The painting is full of life and humor. The colors are bright were they should be (i.e. Mrs. Flimsy, the red window frame and the buxom lady's dress) and muted where they should be. This draws your attention to the most delightful and important aspects and leaves you to quietly find the rest of the treasures in your own good time.
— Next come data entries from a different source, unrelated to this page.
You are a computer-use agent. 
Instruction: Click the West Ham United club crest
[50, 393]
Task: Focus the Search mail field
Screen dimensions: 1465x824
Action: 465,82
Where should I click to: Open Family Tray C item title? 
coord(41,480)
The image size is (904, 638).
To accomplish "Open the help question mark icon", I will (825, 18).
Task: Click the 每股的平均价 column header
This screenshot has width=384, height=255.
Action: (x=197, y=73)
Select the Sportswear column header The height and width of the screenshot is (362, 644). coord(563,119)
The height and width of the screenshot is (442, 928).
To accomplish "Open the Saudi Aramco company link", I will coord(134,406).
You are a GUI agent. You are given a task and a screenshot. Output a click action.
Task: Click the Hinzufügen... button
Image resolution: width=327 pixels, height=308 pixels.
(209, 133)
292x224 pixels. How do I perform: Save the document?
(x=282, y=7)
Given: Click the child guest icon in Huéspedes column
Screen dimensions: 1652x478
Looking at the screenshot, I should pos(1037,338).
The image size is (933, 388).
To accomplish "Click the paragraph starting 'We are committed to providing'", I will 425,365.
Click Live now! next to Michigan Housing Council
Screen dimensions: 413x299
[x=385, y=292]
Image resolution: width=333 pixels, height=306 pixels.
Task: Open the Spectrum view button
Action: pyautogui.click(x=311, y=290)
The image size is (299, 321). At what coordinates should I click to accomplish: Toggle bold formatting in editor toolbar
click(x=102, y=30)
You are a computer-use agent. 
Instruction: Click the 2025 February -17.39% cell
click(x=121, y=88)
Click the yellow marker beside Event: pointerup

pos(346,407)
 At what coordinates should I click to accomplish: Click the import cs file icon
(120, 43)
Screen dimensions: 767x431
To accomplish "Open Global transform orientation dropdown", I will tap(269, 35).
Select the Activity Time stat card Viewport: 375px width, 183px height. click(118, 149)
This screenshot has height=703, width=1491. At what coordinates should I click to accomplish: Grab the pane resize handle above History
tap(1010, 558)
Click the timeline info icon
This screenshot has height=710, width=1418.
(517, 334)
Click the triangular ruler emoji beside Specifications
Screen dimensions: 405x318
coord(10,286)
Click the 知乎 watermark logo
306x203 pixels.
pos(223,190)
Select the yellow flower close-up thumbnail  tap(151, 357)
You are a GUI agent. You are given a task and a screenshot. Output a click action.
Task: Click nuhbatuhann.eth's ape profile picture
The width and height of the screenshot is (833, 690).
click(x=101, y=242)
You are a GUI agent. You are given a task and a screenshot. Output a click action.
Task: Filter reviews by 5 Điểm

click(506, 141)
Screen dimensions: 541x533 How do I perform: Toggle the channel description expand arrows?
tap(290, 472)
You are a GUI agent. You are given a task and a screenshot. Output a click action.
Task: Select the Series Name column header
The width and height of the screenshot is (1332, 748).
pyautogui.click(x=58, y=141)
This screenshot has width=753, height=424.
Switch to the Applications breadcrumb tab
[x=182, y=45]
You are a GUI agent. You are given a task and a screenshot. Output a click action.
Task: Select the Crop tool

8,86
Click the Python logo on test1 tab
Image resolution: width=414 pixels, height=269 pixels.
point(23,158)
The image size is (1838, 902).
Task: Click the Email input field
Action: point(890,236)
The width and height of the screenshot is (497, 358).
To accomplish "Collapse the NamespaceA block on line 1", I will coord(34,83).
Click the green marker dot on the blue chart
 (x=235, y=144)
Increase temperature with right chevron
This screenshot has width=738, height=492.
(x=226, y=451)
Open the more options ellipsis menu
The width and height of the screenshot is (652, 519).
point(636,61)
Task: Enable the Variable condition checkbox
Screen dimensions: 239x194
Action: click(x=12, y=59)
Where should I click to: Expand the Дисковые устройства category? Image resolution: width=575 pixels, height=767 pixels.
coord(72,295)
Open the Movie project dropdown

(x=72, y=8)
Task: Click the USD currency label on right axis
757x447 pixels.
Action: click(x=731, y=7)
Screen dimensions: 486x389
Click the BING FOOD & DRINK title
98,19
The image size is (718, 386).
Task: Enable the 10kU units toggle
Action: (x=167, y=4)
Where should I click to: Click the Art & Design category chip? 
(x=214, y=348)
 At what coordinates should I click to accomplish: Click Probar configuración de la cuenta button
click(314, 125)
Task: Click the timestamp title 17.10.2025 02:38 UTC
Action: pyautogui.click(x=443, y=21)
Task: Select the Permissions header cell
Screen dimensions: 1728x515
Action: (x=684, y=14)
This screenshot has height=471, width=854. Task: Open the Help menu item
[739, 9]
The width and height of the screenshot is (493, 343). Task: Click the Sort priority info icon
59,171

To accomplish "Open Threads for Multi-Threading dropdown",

This painting is down in the manner of Thomas Rowlandson (1757-1827), one of the most English popular satirists of the late 18th century. He "applied his masterful drawing skills and keen sense of humor to colorful, detailed, and sometimes bawdy depictions of everyday life in and around London during the late 18th and early 19th centuries." Quote from, Thomas Rowlandson: Pleasures and Pursuits in Georgian England, Mary & Lee Block Museum of Art, Northwestern University, Chicago (http://www.blockmuseum.northwestern.edu/exhibitions/current/rowlandson.html). However, it is important to note that this work in not by Thomas Rowlandson. Unfortunately, someone has spuriously signed the lower right corner with his name and the date 1790 (see last image). If this were an original work by Rowlandson, it would be offered at a much higher price than I am offering. Despite the spurious signature, this is a delightful piece of 19th century folk art! Framed in a period bird's eye maple frame that measures 13" x 15 3/4". The paper has slight age-spotting and a vertical brown stain on the left side from an earlier frame. But these are extremely minor apologies and the piece shows beautifully!